Mercedes have been warned that they need to be “very careful” with how they handle the dynamic of Lewis Hamilton and George Russell, with two drivers getting close together on track in both Singapore and Japan.
Team orders came into play when Russell was told to move aside for Hamilton at Suzuka last time out, while Hamilton was pushing for the same to take place at Marina Bay at the race beforehand, when both drivers were pushing for victory in the final stint.
But former McLaren and Aston Martin strategist and performance engineer Bernie Collins explained that, behind the scenes, the team will need to manage the situation carefully to avoid tensions rising – and will also be the case at other teams on the grid.

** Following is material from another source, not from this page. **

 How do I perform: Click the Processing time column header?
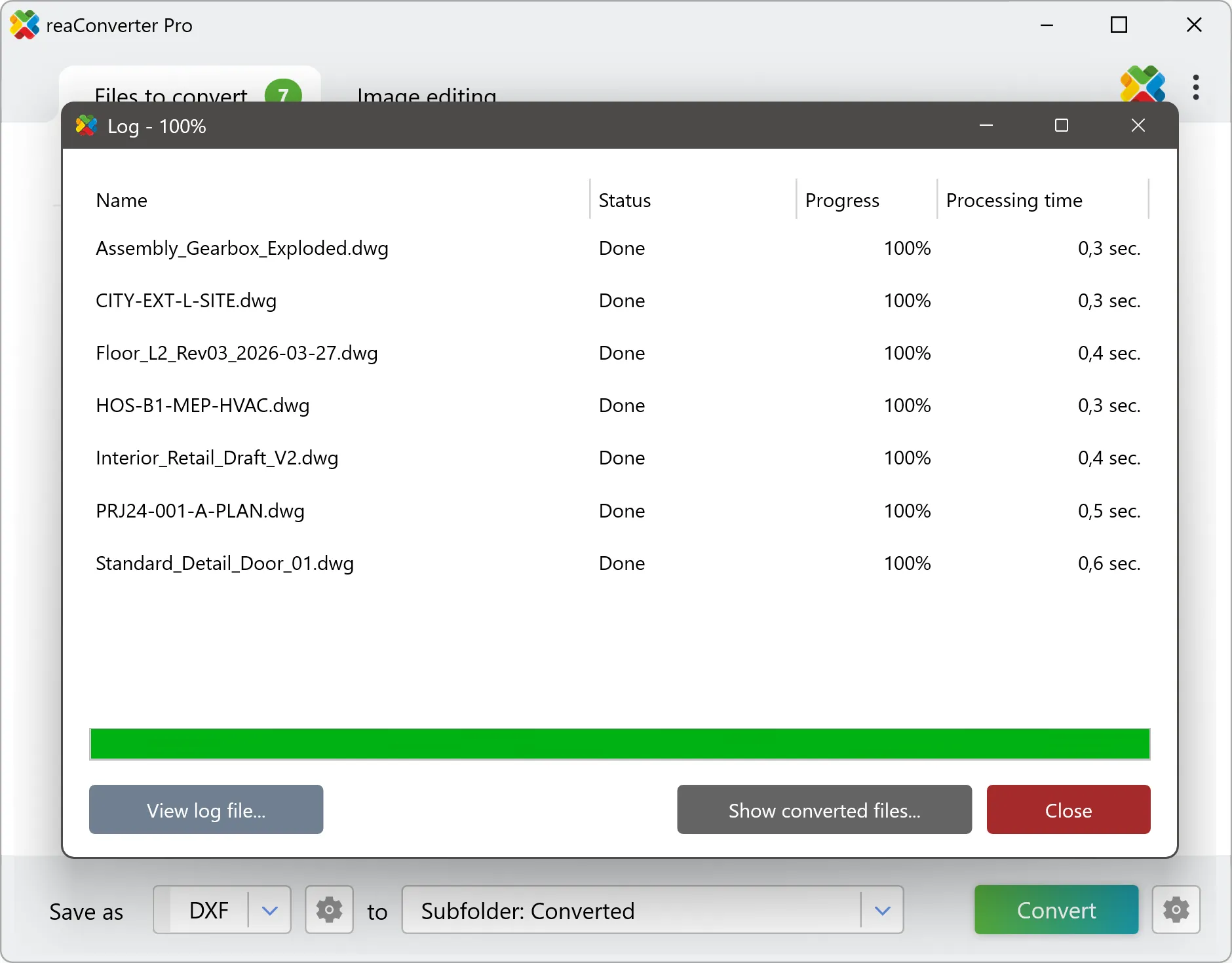[1013, 200]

Mercedes ‘have to be very careful’ as drivers duel closely
In response to former F1 driver and fellow Sky Sports F1 podcast panellist Anthony Davidson believing Russell is still Hamilton’s “understudy” to a degree as per the current Mercedes dynamic, Collins spoke from experience from how drivers work behind the scenes to try and establish superiority.

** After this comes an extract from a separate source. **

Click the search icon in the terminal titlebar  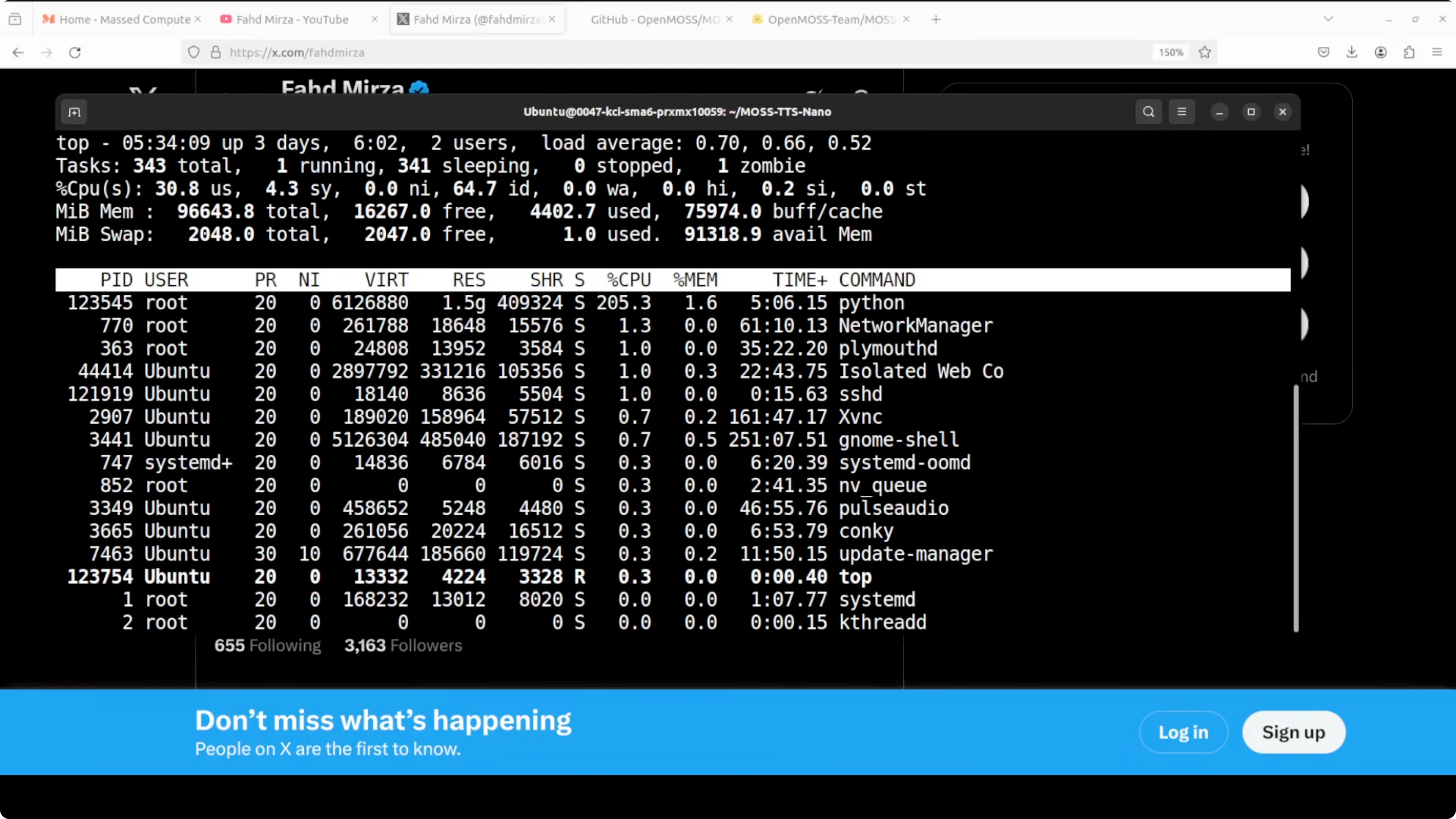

With the Mercedes drivers being closely matched overall, she explained the measures that teams can take to try and quell any tensions building – and how racing drivers are a part of a team but ultimately racing for themselves.
But with that comes a balance Mercedes have to strike with their drivers.
“I think there’s a few interesting battles, the Mercedes we’re speaking about, obviously, but there’s a few,” Collins elaborated.
“The Ferrari boys, the McLaren boys, it’s all the same, they’re very, very close. It’s interesting, Fred Vasseur [Ferrari team principal] actually said something very interesting on the grid, he said: ‘They’re never both happy, whichever one’s ahead is happiest’, which is very, very true.
“I find that interesting with Lewis’ comment, particularly after qualifying, I don’t think he actually qualified too differently to the position he qualified in Singapore.
“But in Japan, he was ahead of George, and in Singapore, he was like five positions behind George, but I think actually, his qualifying position was pretty close – and he was much happier with qualifying in Japan.
“So it’s very interesting, that, and you have to be very careful, because motorsport is one of the only sports where you’ve got an individual sportsperson that’s competing for their own interest, but not necessarily always aligned with the team.
“That goes for their crew as well, their engineers in the pit wall, you’ve got this dynamic of where you’ve got a central person, but then you’ve got someone to your left with one agenda, and someone to your right with another, and you need to be very careful with all the information that comes through.
“You particularly don’t believe the ‘I’m faster than him’ information [during a race], and even when you ask the ‘how much?’ You always get a number that’s incorrect – so you just need to be very careful.
“You have some teams come up with a lot of internal rules of how they’re going to manage that strategy situation where two drivers are competing, is it that the lead one always gets preference at pitstops? Is it that if they undercut accidentally, they’ll switch the cars later on? There’s lots of different things.
“You really want your two guys to be working together as much as you can, but you have to remember in the back of the mind their vested interest, the first person they want to beat on track, is their team-mate – and that’s not necessarily the first person the team wants to beat.
“Everyone in the team’s bonus, championship points, garage slot [in the pit lane] next year is based on team finishing position, but the driver doesn’t care so much about that.
“He just wants to beat the guy because he knows that we, as people watching the sport, the first thing we judge them on is how they perform against their team-mate.
“So it’s a very interesting dynamic in the team and there are things you can do to try and help, put them in different parts of the track, put them in different run plans in qualifying and put them in different things in the race.
“But ultimately, we don’t want to overall hurt your race in that situation either.”